Segment Start: RECORD EXTRACTS

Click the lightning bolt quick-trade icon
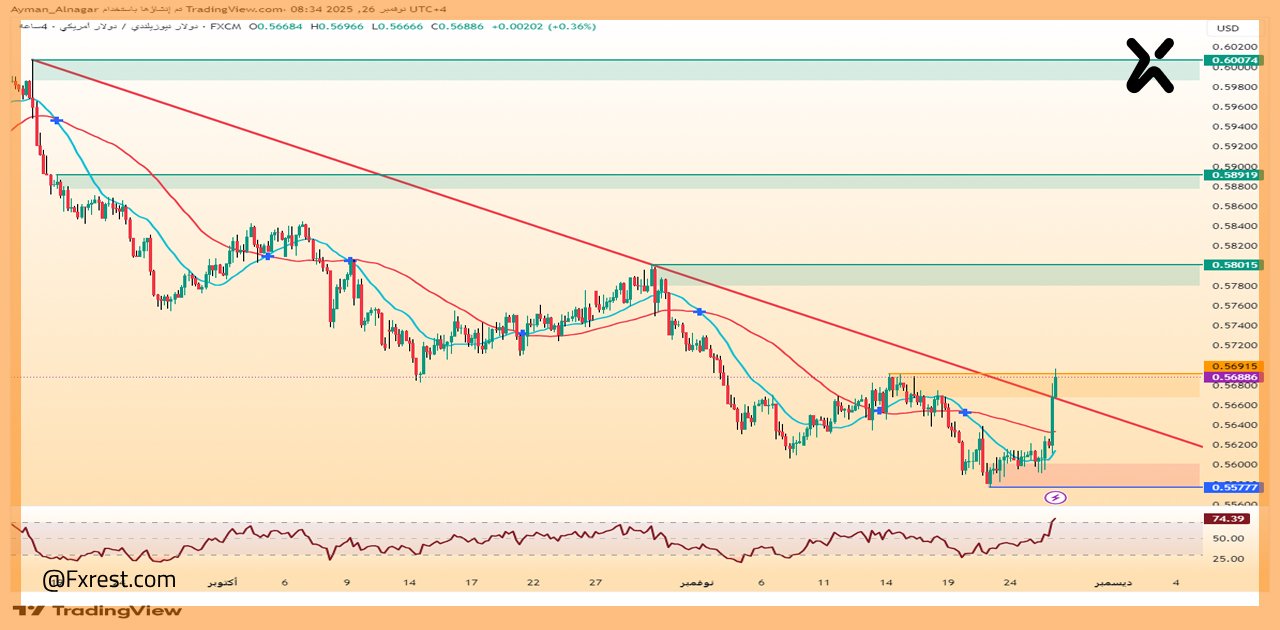Screen dimensions: 1280x630 click(x=1057, y=496)

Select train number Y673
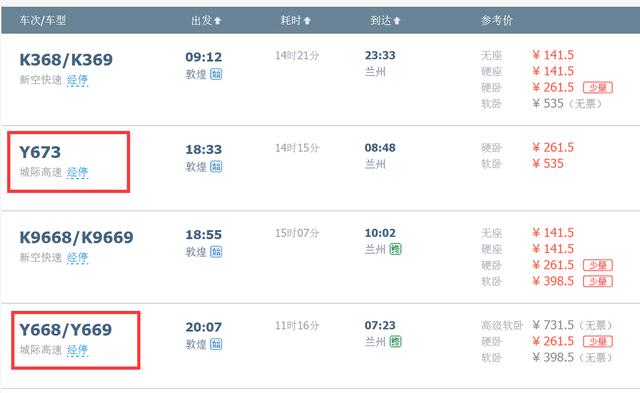[x=40, y=152]
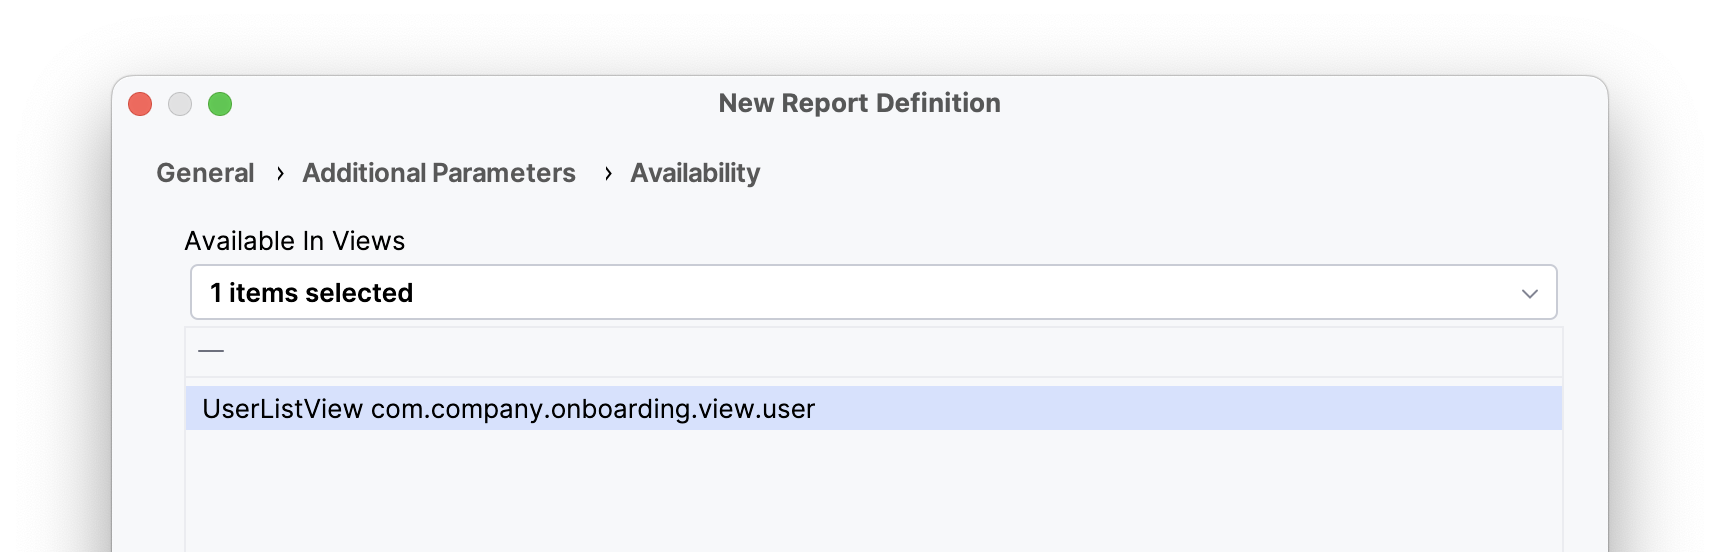Click the Availability breadcrumb step
1720x552 pixels.
pyautogui.click(x=695, y=173)
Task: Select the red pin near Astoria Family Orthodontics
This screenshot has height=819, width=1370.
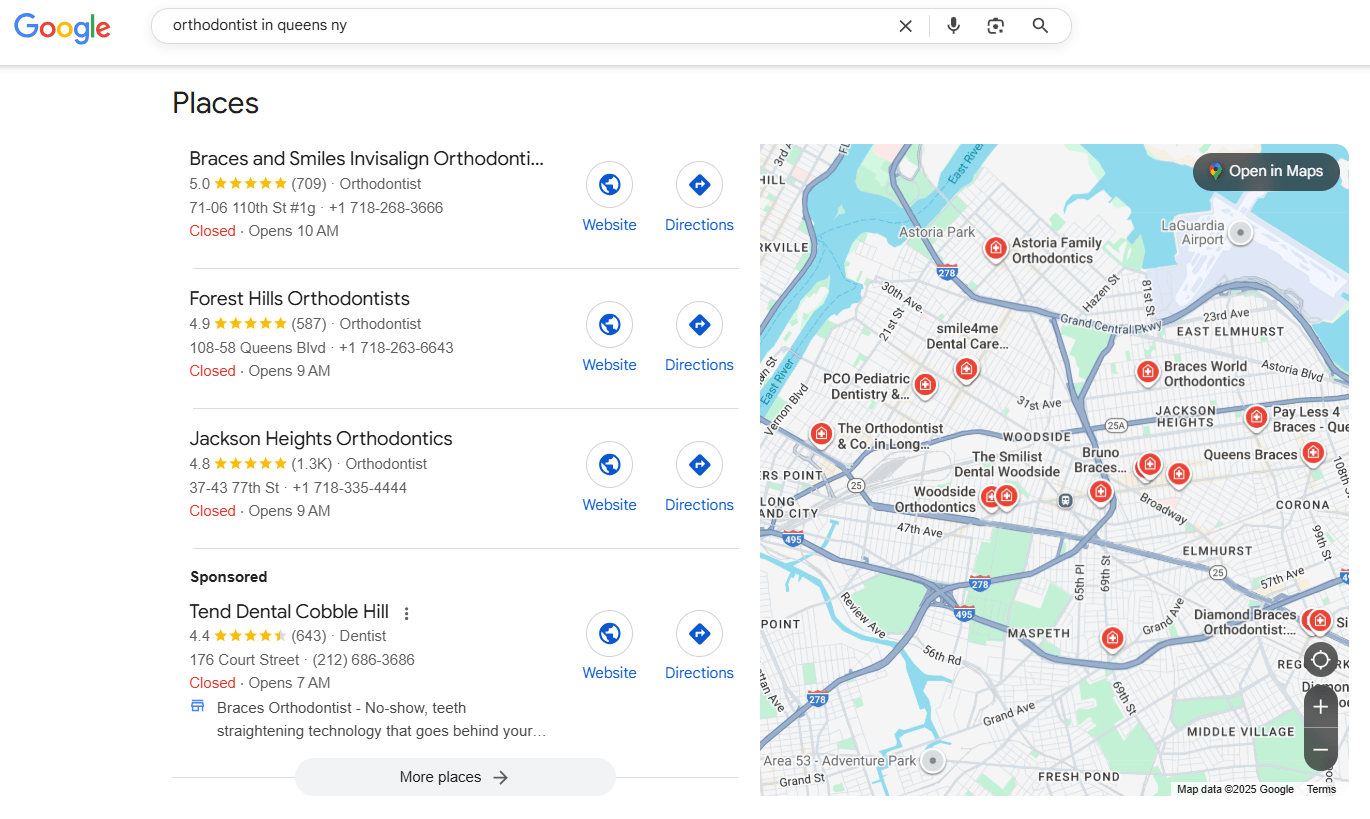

Segment End: RECORD EXTRACTS

WORK REQUEST >> Your answer must be an exact copy of the records, free of images.

RESULT >>
Click the lightning bolt quick-trade icon
Screen dimensions: 1280x630 click(x=1057, y=496)

Select train number Y673
[x=40, y=152]
Click the Availability breadcrumb step
1720x552 pixels.
pyautogui.click(x=695, y=173)
Task: Select the red pin near Astoria Family Orthodontics
This screenshot has height=819, width=1370.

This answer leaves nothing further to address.